Wednesday 3 February 2016

#hrevent16 blog #7 of many

After the break I'm sat in a session looking at power bases in an organisation. Strangely, I was researching this very thing this morning on the train as I'm keen to map out the social network that exists at an informal level in my new organisation. 

This session is in the Learning Theatre, at the edge of the exhibition hall and next to the kitchens, which unfortunately meant that the background noise was considerable. The bench arrangement meant that, for us bloggers, there was no way to lean back in a chair in order to perch ones tablet on ones lap, and I suspect my back will suffer afterwards. 

Lucky for me there is an exhibitor offering chair based massages, and as this is something I often cry out for at conferences I will be visiting this stand. Any other exhibitors who wish to give me a massage will benefit from a similar visit to their stand. 

Anyway. 

This session is about the psychological contract. Jason wanted to cover how organisations focus on power and the ability to influence. He says there are multiple sources of power, and some of these come from ones social network and things that are intrinsic to you like skills and knowledge, as opposed to those that are conferred upon you by the organisation like structure, role and authority etc. 

Often organisations only focus on structurally endorsed power, and not on socially endorsed. It's this latter bit I'm interested in. Jason recommended that organisations harness this social power to drive engagement and alignment within an organisation. 

So who are these socially powerful people in an organisation?

You can ask people who they trust. Who they collaborate with. Whose expertise they recognise. Who they feel is influential. And some other questions too. Answering these identifies who the socially powerful people are and builds a different view of the organisational chart. The identified people will be both a great source of information and a great disseminator of information, and therefore are of high value to any executive team. 

This is the kind of thing I want to do in my new organisation, but I don't know whether it's the kind of thing a new senior leader can do without arousing immediate suspicion. 

What Jason says you'll find is that these people are the key opinion leaders, but making up only 3%, of the organisation. He also made the point that there is a strong correlation between high levels of EQi and social power, which I would agree with. 

I definitely need to do this and will researching the available software for this. Jason made the link at the end to changing leadership development to encourage the building of socially endorsed power, and this is also something I need to work on. 

A quick dash to my next session sees me listening to Mike Theaker from SAP Successfactors looking at the changing world of work and how HR needs to respond. 


Mike looked at each one of these four factors in turn. Firstly technology. Mike covered a lot of statistics that have been quoted elsewhere and in other sessions at this event, so this one was a given. As was globalisation. And as was shifting demographics. Strangely most of the quoted statistics were about the US, which I guess highlights the globalised world but in a UK conference it would be helpful to see UK based statistics surely? And then the fourth one on engagement wasn't particularly new either. 

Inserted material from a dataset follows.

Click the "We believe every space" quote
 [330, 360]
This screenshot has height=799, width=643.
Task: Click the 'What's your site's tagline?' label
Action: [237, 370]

I think I came to this session wanting to hear what HR needed to do and could do to exploit these forces. Instead, Mike spent 20 minutes explaining what the forces were and whilst his talk was accurate and informative, it didn't give me the ideas for action I wanted during this time. 

Until the end, where Mike gave us his four main points. And here they are:



Simplifying and modernising our technology is about "being more retail" as Capita mentioned earlier today in giving our workforce the technology to make choices and manage their employment experience in a way we already do for customer. Actionable insight is about embedding analytics into every process and understanding how we can improve and predict performance. Process efficiency is about devolving basic transactional activities to the line using the technology that's available. And finally engagement is about personalising the approach and having an individual approach to engagement and talent management. 

At this point even though I'm due in another session, I feel the need to speak, and also eat, as I'm a bit fatigued by workshop sessions right now. Back soon.